§ Data records
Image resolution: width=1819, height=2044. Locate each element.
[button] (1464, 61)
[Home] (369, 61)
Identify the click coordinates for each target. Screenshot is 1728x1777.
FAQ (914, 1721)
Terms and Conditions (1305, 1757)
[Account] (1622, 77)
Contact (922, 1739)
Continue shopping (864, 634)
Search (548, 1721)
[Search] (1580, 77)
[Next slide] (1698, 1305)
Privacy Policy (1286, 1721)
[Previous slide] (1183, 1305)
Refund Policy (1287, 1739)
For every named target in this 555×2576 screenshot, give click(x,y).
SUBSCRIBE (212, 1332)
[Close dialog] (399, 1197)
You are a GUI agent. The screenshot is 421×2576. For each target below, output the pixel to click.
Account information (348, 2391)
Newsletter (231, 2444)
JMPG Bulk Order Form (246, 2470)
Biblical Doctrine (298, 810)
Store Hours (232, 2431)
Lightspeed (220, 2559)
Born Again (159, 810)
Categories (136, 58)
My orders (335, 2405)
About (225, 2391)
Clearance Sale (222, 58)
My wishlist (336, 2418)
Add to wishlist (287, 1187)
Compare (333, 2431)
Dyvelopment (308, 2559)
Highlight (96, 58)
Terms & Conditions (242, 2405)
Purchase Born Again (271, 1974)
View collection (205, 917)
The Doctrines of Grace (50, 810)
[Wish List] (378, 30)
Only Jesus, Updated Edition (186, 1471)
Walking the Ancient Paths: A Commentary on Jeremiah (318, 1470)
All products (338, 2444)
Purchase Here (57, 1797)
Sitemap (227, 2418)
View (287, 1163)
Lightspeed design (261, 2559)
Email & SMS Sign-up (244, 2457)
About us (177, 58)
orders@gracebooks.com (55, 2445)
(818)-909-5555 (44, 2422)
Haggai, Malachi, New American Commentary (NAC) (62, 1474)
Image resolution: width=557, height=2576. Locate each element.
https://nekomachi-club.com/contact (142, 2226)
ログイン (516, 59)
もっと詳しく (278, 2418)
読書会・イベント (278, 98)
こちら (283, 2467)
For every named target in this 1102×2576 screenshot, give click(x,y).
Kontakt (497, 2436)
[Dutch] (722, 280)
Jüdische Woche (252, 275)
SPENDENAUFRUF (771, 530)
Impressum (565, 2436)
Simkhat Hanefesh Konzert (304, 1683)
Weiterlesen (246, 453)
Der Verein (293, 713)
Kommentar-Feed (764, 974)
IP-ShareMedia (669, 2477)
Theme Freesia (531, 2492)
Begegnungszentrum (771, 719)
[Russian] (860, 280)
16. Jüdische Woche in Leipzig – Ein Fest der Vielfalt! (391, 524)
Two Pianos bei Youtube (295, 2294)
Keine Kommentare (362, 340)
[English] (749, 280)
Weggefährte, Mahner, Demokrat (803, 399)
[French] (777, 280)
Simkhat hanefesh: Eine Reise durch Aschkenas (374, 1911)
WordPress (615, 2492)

§ ABOUT THIS EXERCISE
Reproduce every entry above without a single alteration.

§ YOUR SOLUTION
Image resolution: width=1819, height=2044. Locate each element.
[button] (1464, 61)
[Home] (369, 61)
Identify the click coordinates for each target. Screenshot is 1728x1777.
FAQ (914, 1721)
Terms and Conditions (1305, 1757)
[Account] (1622, 77)
Contact (922, 1739)
Continue shopping (864, 634)
Search (548, 1721)
[Search] (1580, 77)
[Next slide] (1698, 1305)
Privacy Policy (1286, 1721)
[Previous slide] (1183, 1305)
Refund Policy (1287, 1739)
For every named target in this 555×2576 screenshot, give click(x,y).
SUBSCRIBE (212, 1332)
[Close dialog] (399, 1197)
You are a GUI agent. The screenshot is 421×2576. For each target below, output the pixel to click.
Account information (348, 2391)
Newsletter (231, 2444)
JMPG Bulk Order Form (246, 2470)
Biblical Doctrine (298, 810)
Store Hours (232, 2431)
Lightspeed (220, 2559)
Born Again (159, 810)
Categories (136, 58)
My orders (335, 2405)
About (225, 2391)
Clearance Sale (222, 58)
My wishlist (336, 2418)
Add to wishlist (287, 1187)
Compare (333, 2431)
Dyvelopment (308, 2559)
Highlight (96, 58)
Terms & Conditions (242, 2405)
Purchase Born Again (271, 1974)
View collection (205, 917)
The Doctrines of Grace (50, 810)
[Wish List] (378, 30)
Only Jesus, Updated Edition (186, 1471)
Walking the Ancient Paths: A Commentary on Jeremiah (318, 1470)
All products (338, 2444)
Purchase Here (57, 1797)
Sitemap (227, 2418)
View (287, 1163)
Lightspeed design (261, 2559)
Email & SMS Sign-up (244, 2457)
About us (177, 58)
orders@gracebooks.com (55, 2445)
(818)-909-5555 (44, 2422)
Haggai, Malachi, New American Commentary (NAC) (62, 1474)
Image resolution: width=557, height=2576. Locate each element.
https://nekomachi-club.com/contact (142, 2226)
ログイン (516, 59)
もっと詳しく (278, 2418)
読書会・イベント (278, 98)
こちら (283, 2467)
For every named target in this 1102×2576 screenshot, give click(x,y).
Kontakt (497, 2436)
[Dutch] (722, 280)
Jüdische Woche (252, 275)
SPENDENAUFRUF (771, 530)
Impressum (565, 2436)
Simkhat Hanefesh Konzert (304, 1683)
Weiterlesen (246, 453)
Der Verein (293, 713)
Kommentar-Feed (764, 974)
IP-ShareMedia (669, 2477)
Theme Freesia (531, 2492)
Begegnungszentrum (771, 719)
[Russian] (860, 280)
16. Jüdische Woche in Leipzig – Ein Fest der Vielfalt! (391, 524)
Two Pianos bei Youtube (295, 2294)
Keine Kommentare (362, 340)
[English] (749, 280)
Weggefährte, Mahner, Demokrat (803, 399)
[French] (777, 280)
Simkhat hanefesh: Eine Reise durch Aschkenas (374, 1911)
WordPress (615, 2492)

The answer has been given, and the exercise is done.